Given text:
Lab power supply set to five volts. Floating.
circuit is as follows:
5532 opamp. 5 volts at + power pin, ground at negative power pin.
non invert input biased to 2.5 volts via divider using 2 20k resisters between Vcc and ground, the mid point at the non invert input.
positive feedback via a 10k resistor from non invert input to output of opamp.
10pF ceramic "speed up" cap also from non invert input to output. I understand its function, but its presence doesn't change anything. I specifically noted that my rise/fall times are the same with/without this cap.
47k resistor from invert input to output.
1 nF ceramic cap from invert input to ground.
Other than my use of an opamp rather than a comparitor this is exactly as shown in the text.

Entries shown:
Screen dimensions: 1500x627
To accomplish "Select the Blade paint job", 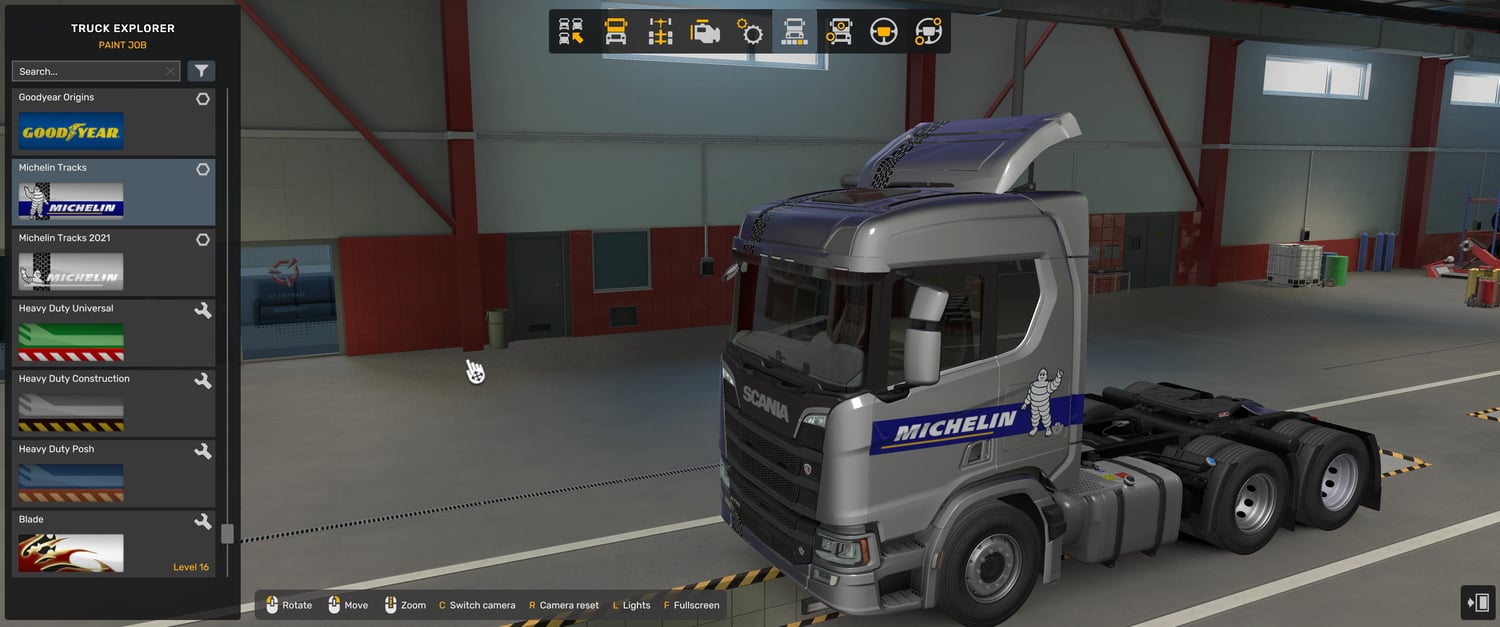I will [113, 545].
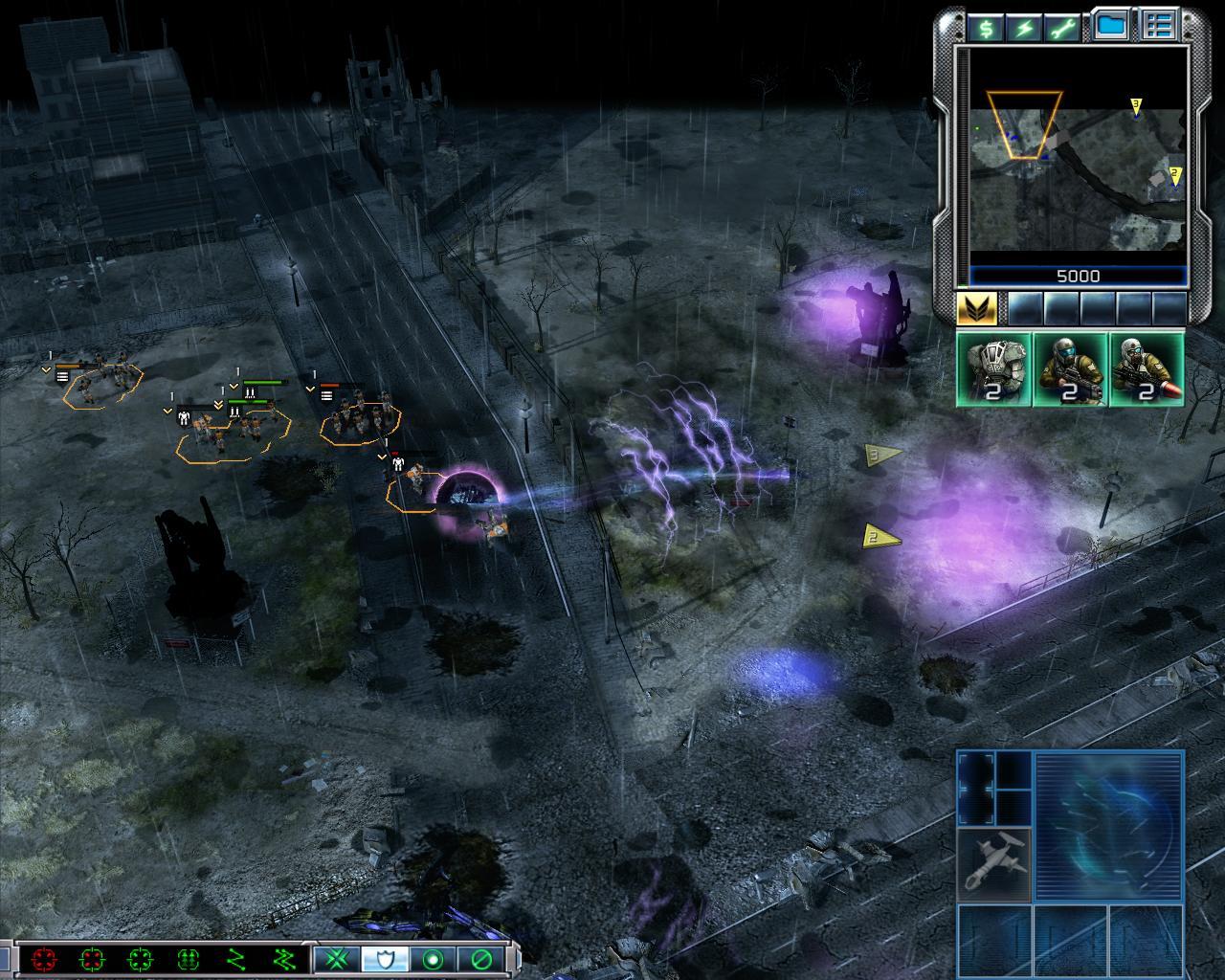This screenshot has width=1225, height=980.
Task: Choose the Rifleman squad portrait
Action: [x=1070, y=369]
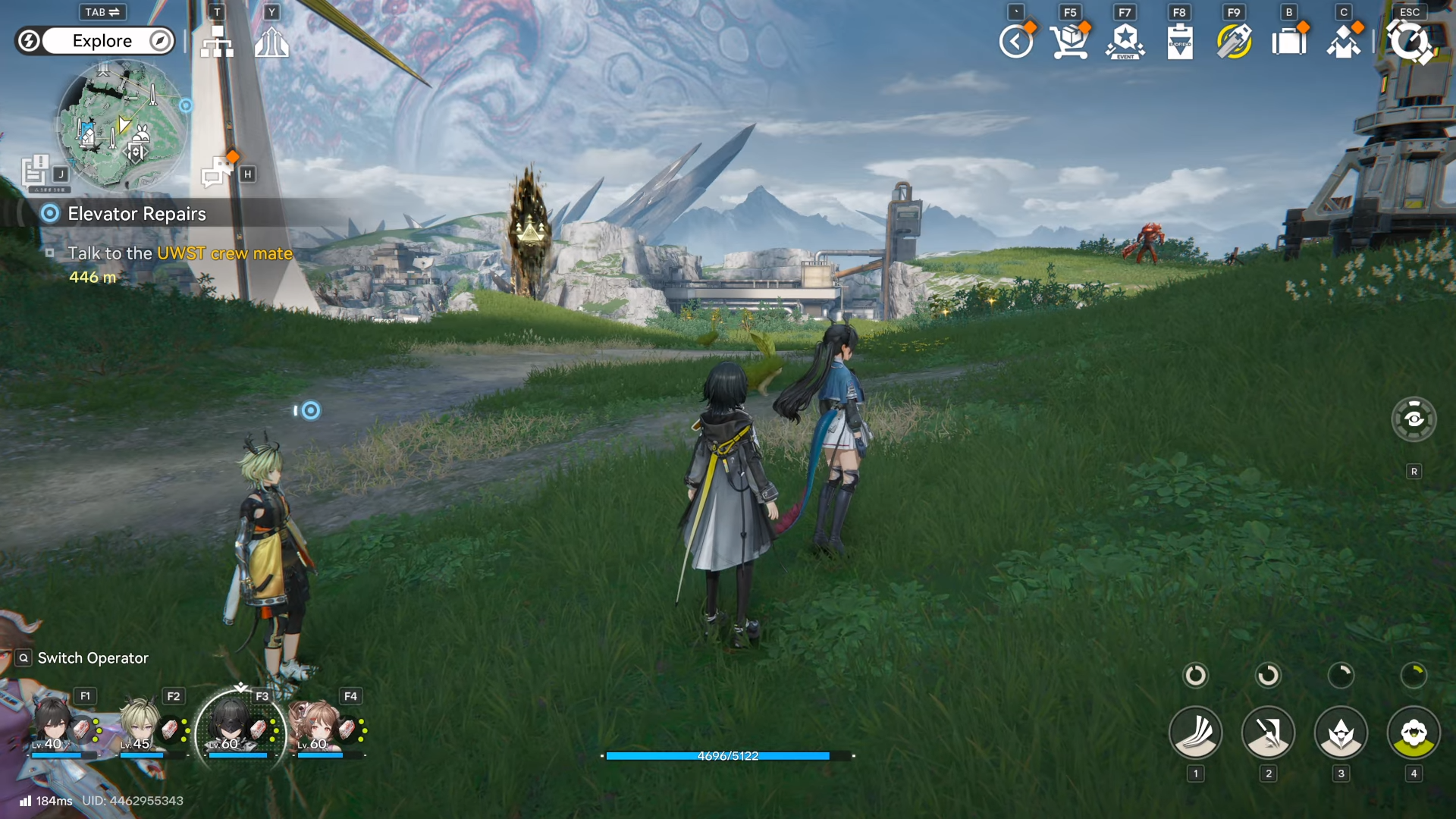Open the Endfield clipboard icon
1456x819 pixels.
(x=1180, y=42)

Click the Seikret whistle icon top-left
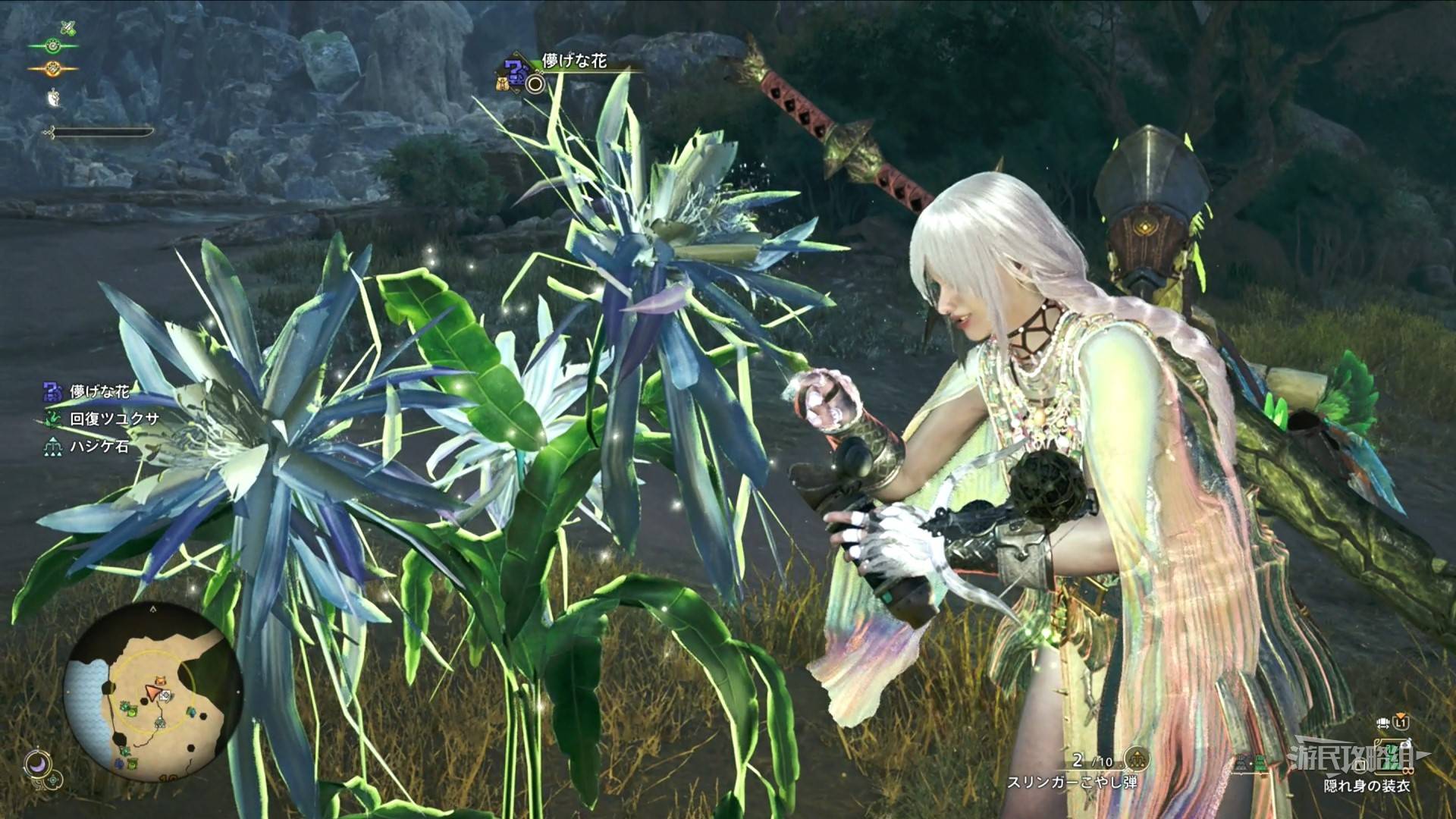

List of tasks:
1) List every resistor and capacitor value given in the op-amp circuit description, in the order they appear.
2) Copy the part of the op-amp circuit description that opens with the words containing "circuit is as" and closes with "with/without this cap.".

The responses:
1) 20k, 10k, 10pF, 47k, 1 nF

2)
circuit is as follows:
5532 opamp. 5 volts at + power pin, ground at negative power pin.
non invert input biased to 2.5 volts via divider using 2 20k resisters between Vcc and ground, the mid point at the non invert input.
positive feedback via a 10k resistor from non invert input to output of opamp.
10pF ceramic "speed up" cap also from non invert input to output. I understand its function, but its presence doesn't change anything. I specifically noted that my rise/fall times are the same with/without this cap.